→ Challenge A:
In the entries below, starting with the line that contains "Where should I click to: Toggle" and going on through the last line of the entries, swap "Instruction" for "Step" and repeat those lines with nothing else changed. Leave the pictures out of your answer.

→ Text provided:
David Hamilton, a township expert and former chair of the Department of Political Science and Public Administration at Roosevelt University, wrote an in-depth analysis on Illinois townships in April 2008 contending that townships pay too much for road work. Hamilton’s conclusion is backed up by a little-known Illinois Department of Transportation (IDOT) study that determined the cost of maintaining township roads is sky-high when compared to other nearby counties.

(The IDOT study was released to Gov. Pat Quinn and the Illinois General Assembly on Dec. 27, 2010. It looked at data from the township fiscal year that ended March 31, 2009. The legislature asked IDOT to conduct the study.)

Under state law, townships are responsible for maintaining and repairing roads in unincorporated areas within the townships. Typically, unincorporated areas are not part of the federal, state or county they are located, or part of a nearby suburb or municipality.

Compared to five townships in Chicago-area counties, Cook County townships collectively have the fewest miles of roads, but pay the highest maintenance costs, a BGA analysis of the IDOT figures determined.

In Cook County, the 20 townships have 280 miles of roads in unincorporated areas and the average “cost-per-mile” to maintain them is $80,509. In fiscal year 2009, these Cook County townships spent $22.5 million to maintain their roads, a cost that includes personnel and benefits, equipment and facilities.

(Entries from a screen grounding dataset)
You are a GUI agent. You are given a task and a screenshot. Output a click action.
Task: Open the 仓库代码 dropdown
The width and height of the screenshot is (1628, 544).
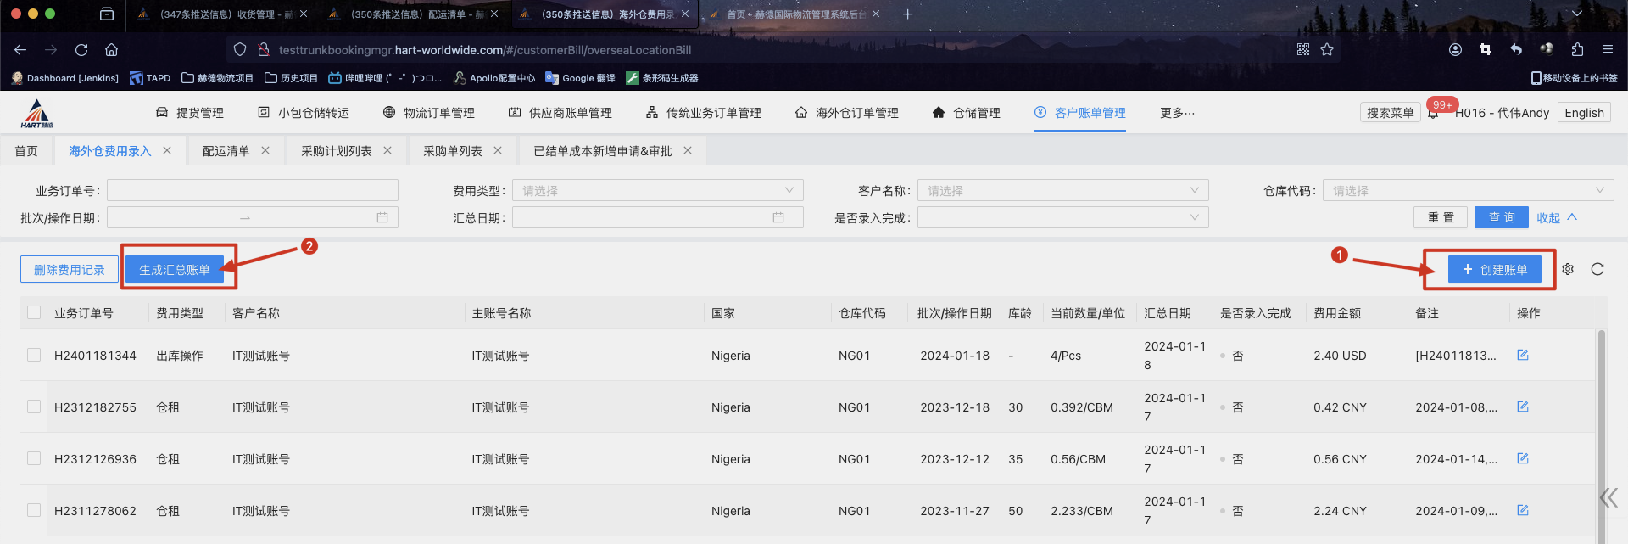coord(1468,191)
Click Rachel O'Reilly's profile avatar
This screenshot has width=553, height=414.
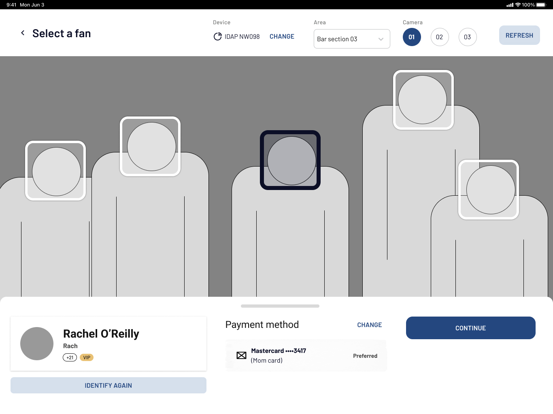point(37,344)
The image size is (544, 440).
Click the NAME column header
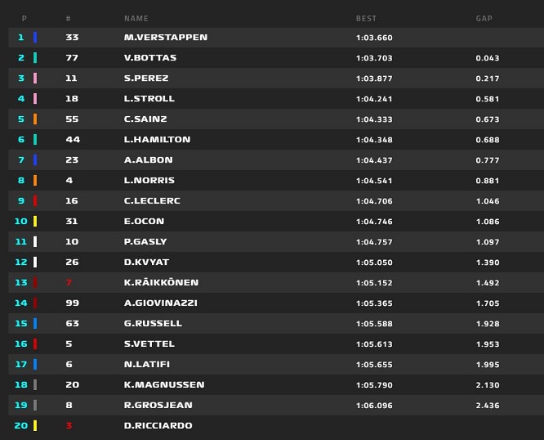coord(136,18)
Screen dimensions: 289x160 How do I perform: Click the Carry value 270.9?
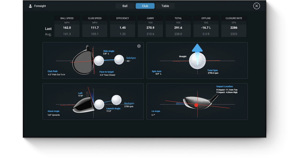click(150, 27)
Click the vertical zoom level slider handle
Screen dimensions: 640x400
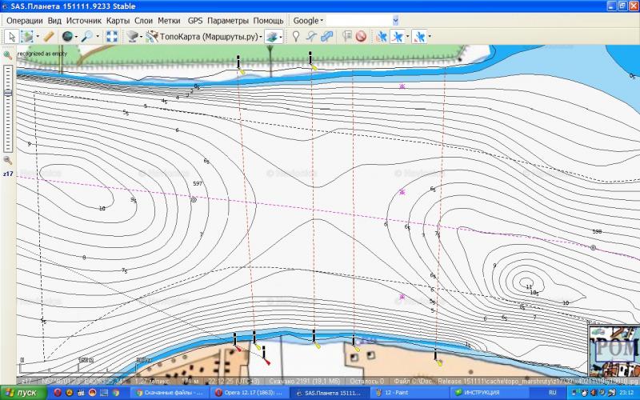coord(8,93)
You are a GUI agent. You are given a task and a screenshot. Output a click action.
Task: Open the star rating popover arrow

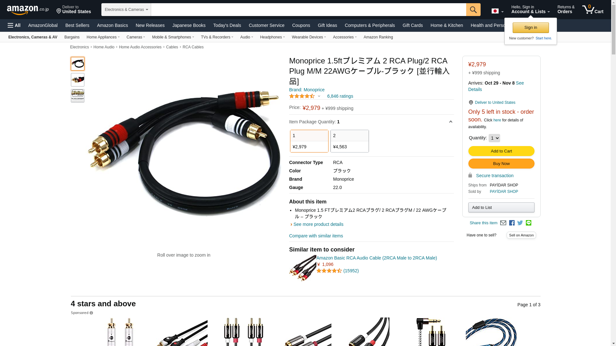pos(319,96)
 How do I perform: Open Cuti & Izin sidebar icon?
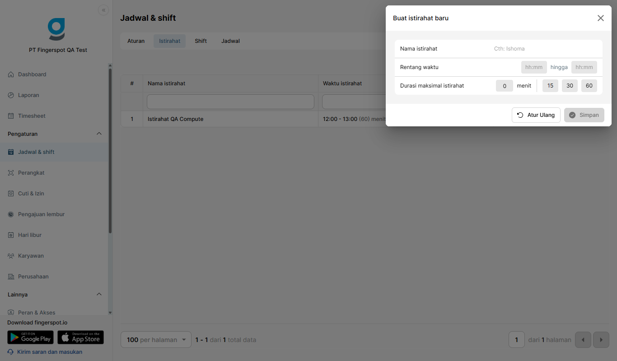point(11,194)
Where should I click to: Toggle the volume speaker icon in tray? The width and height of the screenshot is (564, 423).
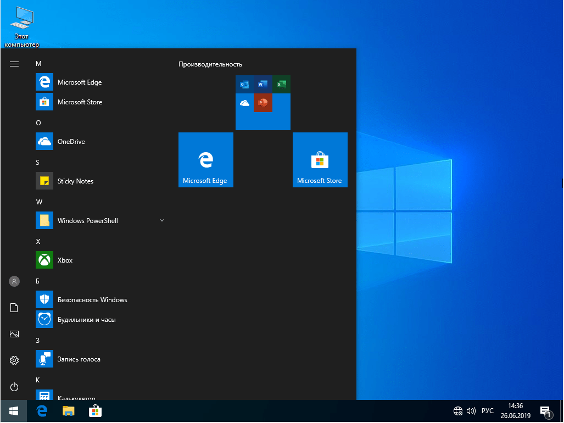pyautogui.click(x=471, y=411)
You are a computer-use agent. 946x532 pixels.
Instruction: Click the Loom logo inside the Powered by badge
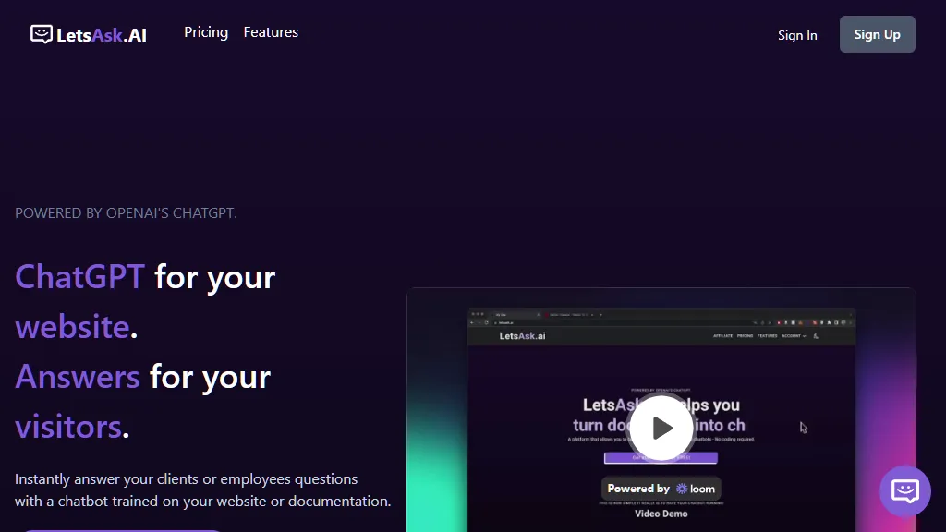click(682, 489)
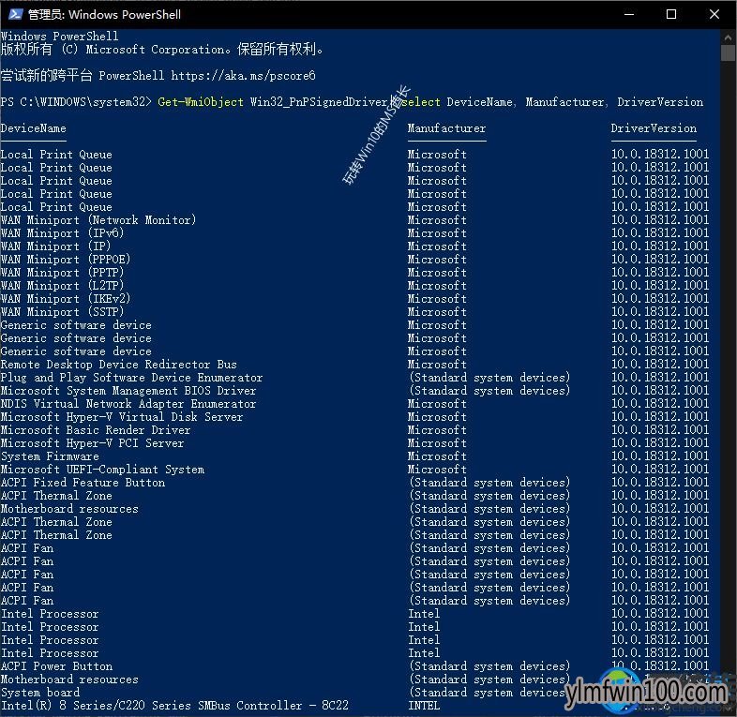Click Microsoft Basic Render Driver line
This screenshot has width=737, height=717.
tap(96, 430)
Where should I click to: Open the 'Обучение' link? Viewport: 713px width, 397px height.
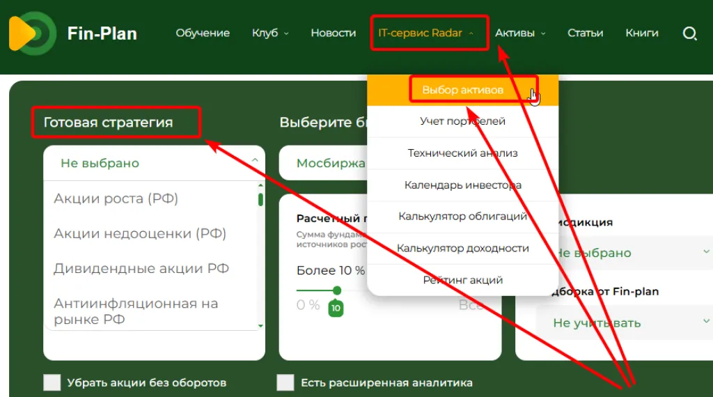click(x=203, y=33)
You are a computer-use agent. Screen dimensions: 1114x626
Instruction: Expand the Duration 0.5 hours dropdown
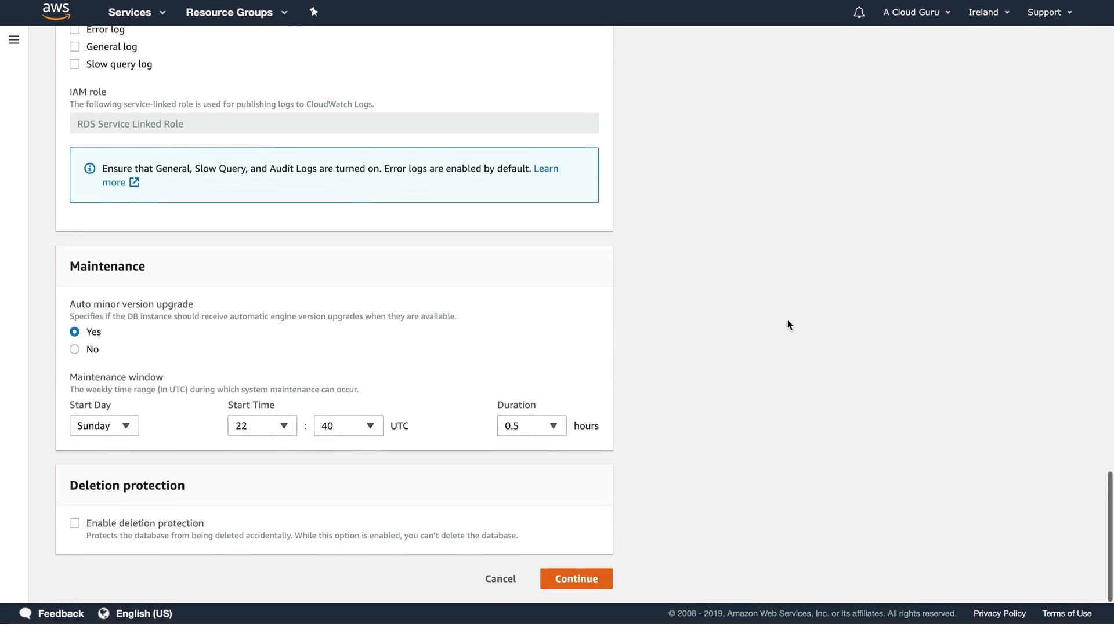[x=531, y=426]
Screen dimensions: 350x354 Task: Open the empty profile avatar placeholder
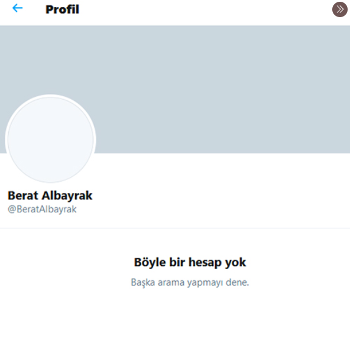(x=50, y=140)
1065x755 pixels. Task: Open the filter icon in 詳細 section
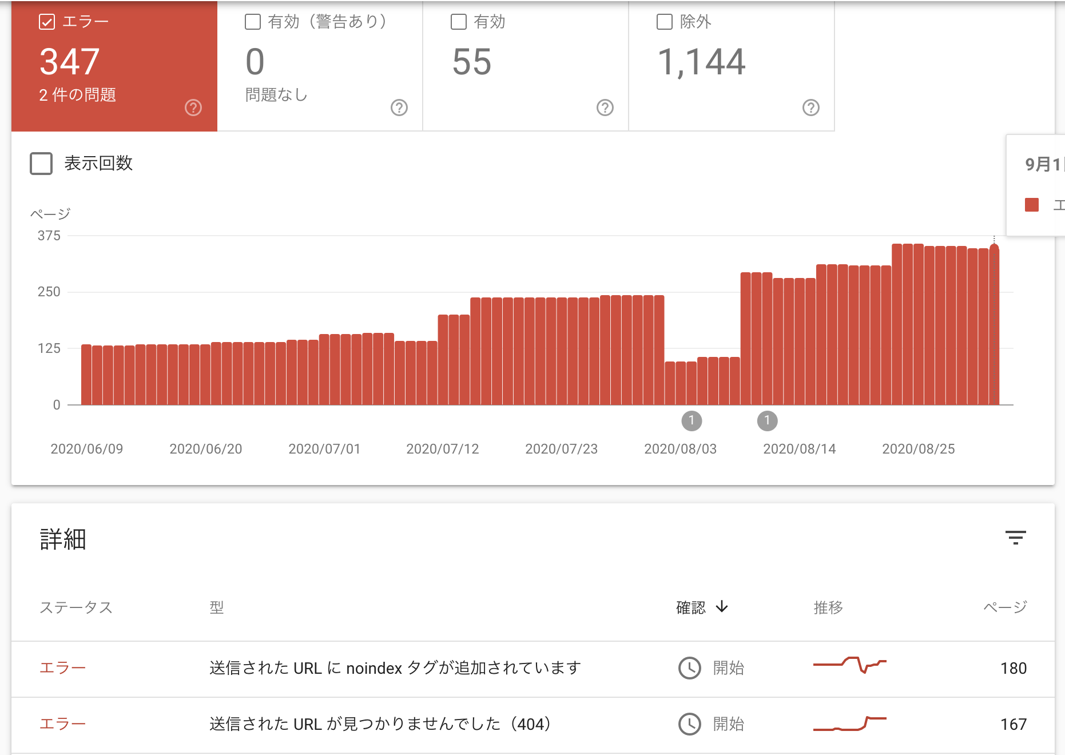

→ Challenge B:
Carry on the text about Illinois township road maintenance costs from where it stops.

→ Output A:
Where should I click to: Toggle the volume speaker icon in tray? The width and height of the screenshot is (564, 423).
pyautogui.click(x=471, y=411)
You are a computer-use agent. 946x532 pixels.
Step: Click the Loom logo inside the Powered by badge
click(682, 489)
Click Microsoft Basic Render Driver line
This screenshot has width=737, height=717.
tap(96, 430)
Where should I click to: Open the 'Обучение' link? Viewport: 713px width, 397px height.
click(x=203, y=33)
You are a computer-use agent. Screen dimensions: 1114x626
Step: Expand the Duration 0.5 hours dropdown
[x=531, y=426]
Screen dimensions: 350x354 Task: Open the empty profile avatar placeholder
(x=50, y=140)
1065x755 pixels. Task: Open the filter icon in 詳細 section

→ Output B:
(In the transportation and construction business, the “cost-per-mile” ratio is a common measure of ongoing operating costs; in this case it applies to how much is being paid to repair existing roads.)

In comparison, the BGA analysis of state data found:

  • Lake County’s 15 townships have 480 miles and a cost-per-mile of $63,164;
  • DuPage County’s nine townships have 457 miles of road and a cost-per-mile of $42,515;
  • Will County’s 23 townships have 1104 miles and a cost-per-mile of $32,174;
  • McHenry County’s 17 townships have 776 miles and a cost-per-mile of $27,399; and
  • Kane County’s 16 townships have 541 miles and a cost-per-mile of $30,048.
BGA Costly Roads Townships

And in his township study released in April 2008, Hamilton noted that, in comparison, the average cost to eight north and northwestern Chicago suburbs was $16,030 per mile, adding “most of these suburbs have four to five times the number of road miles as any township.”

According to the BGA analysis of IDOT data, among the townships with the highest repair costs:

  • Stickney, with nine miles and a cost-per-mile of $256,833;
  • Leyden with 24 miles and a cost-per-mile of $139,002;
  • Hanover with 10 miles and $107,125;
  • Maine with 19 miles and $105,996; and
  • Northfield with 19 miles and a cost-per-mile of $99,739.

Having townships pay millions of dollars to repair and maintain roads is a waste of taxpayer money, especially in suburban Cook County, where the townships roads can be seamlessly absorbed through intergovernmental agreements into a nearby suburb, or the county, say township opponents.

For example, township and suburban officials describe winter storms where a suburb’s snowplow truck, in the middle of its route, will raise its plow for a stretch of road just to avoid clearing a patch of intersecting highway that’s maintained by the township.

Absorbing township highways into the county or suburban road repair and maintenance grid makes greater operational sense and would drive down costs to taxpayers, municipal finance experts say.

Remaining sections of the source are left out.